Dark Mountain

What happens when you stop pretending?

For over fifteen years, since my student days, I was a committed environmentalist. I used much of my writing, and the associated campaigning I filled up much of my life with, to try and stop the human machine from devastating the natural world.

It was around 2008 that I began to accept, reluctantly, that much of what I had (probably naively) imagined could be done was not possible. We weren’t going to stop climate change. We couldn’t prevent the onward march of the human economy, with much of its associated destruction. Instead, we seemed to be committed to a denuded future in a much poorer world.

It wasn’t a cheery message, but it seemed to me – it still does – to be an honest one. The question I wanted to answer was: where did it leave me? Where did it leave me as a writer, and where did it leave me as a human being? When you give up on the failing stories you have been telling yourself, what replaces them?

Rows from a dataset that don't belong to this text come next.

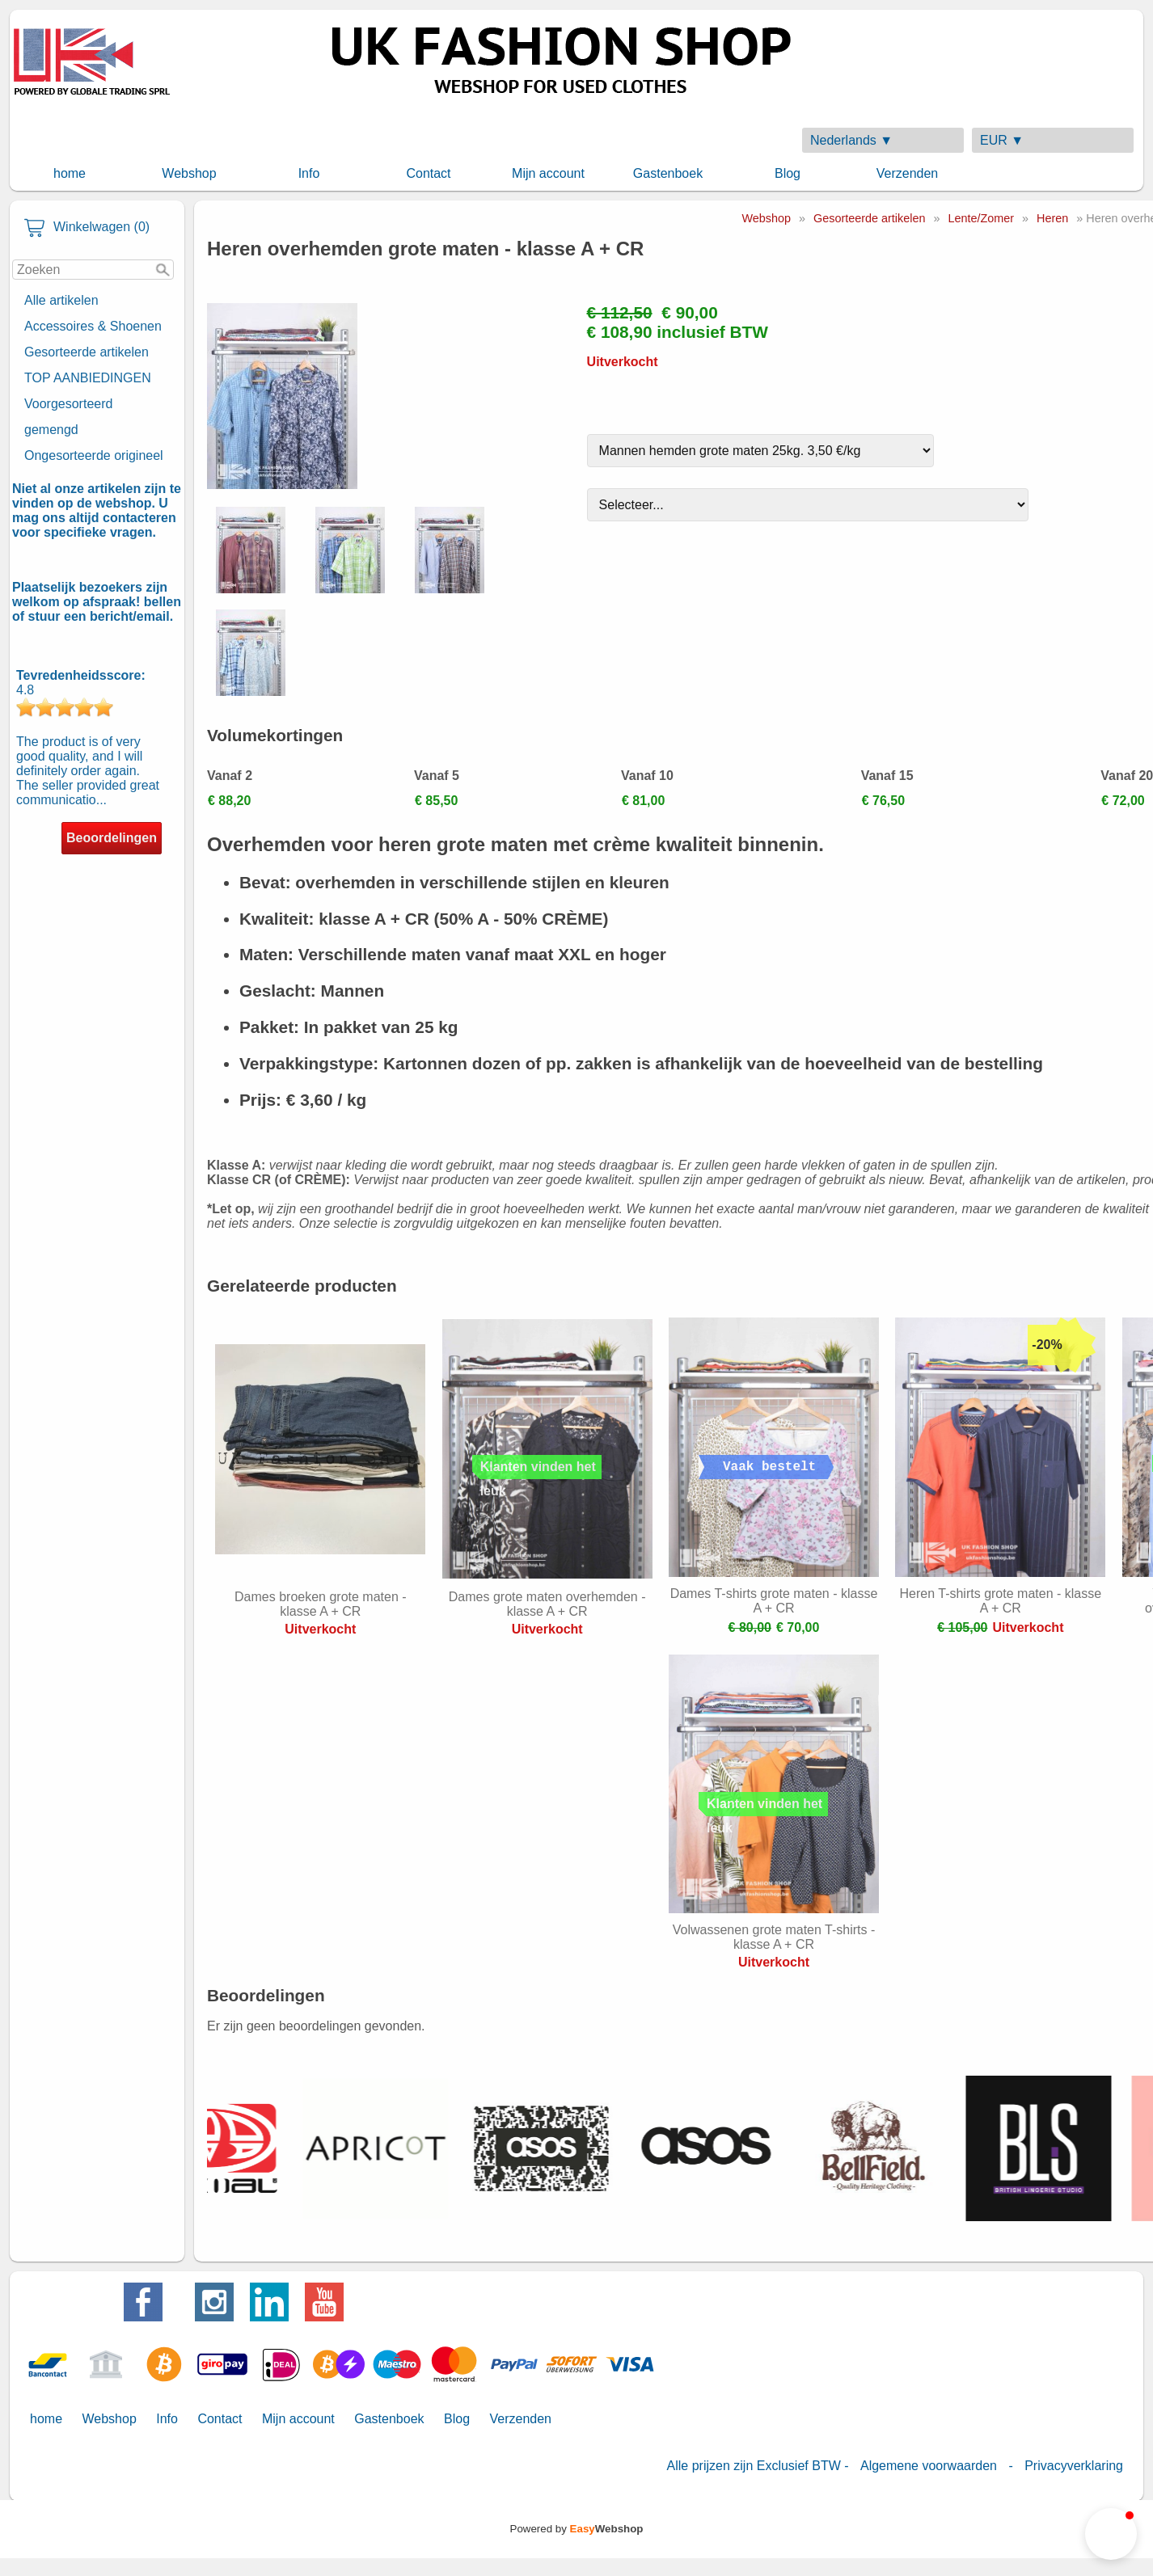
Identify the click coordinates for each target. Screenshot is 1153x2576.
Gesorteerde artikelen (86, 352)
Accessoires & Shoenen (93, 326)
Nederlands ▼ (851, 140)
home (69, 173)
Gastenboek (668, 173)
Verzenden (907, 173)
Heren (1052, 218)
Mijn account (548, 173)
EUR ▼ (1002, 140)
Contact (428, 173)
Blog (787, 173)
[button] (1111, 2534)
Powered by (577, 2529)
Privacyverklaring (1073, 2466)
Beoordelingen (111, 838)
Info (309, 173)
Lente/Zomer (981, 218)
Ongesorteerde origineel (93, 455)
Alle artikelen (61, 300)
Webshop (189, 173)
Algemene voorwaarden (928, 2466)
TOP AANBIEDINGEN (87, 378)
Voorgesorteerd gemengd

The Dark Mountain Project grew out of these questions. It marked my personal departure from campaigning writing and from identification with political movements and narratives. It first took form in a slim, self-published pamphlet called Uncivilisation, co-written with Dougald Hine. which called for a cultural response to what was, it seemed to me, a cultural crisis.

The roots of our converging global problems – peak oil, mass extinction, climate change, a cannibalistic economic model – are not technological, nor even economic, but are rooted in the stories we tell ourselves as a civilisation about who we are and where we are going. The Dark Mountain Project was set up to challenge these stories and begin to explore new ones.

Dark Mountain has taken off way beyond my imagining. Thousands of people from around the world have been involved since it launched in 2009, and the movement has broadened out from writers to take in painters, artists, philosophers, farmers, scientists, policy wonks, journalists and many more. We currently publish two books of ‘uncivilised writing’ every year, as well as staging occasional events and collaborations.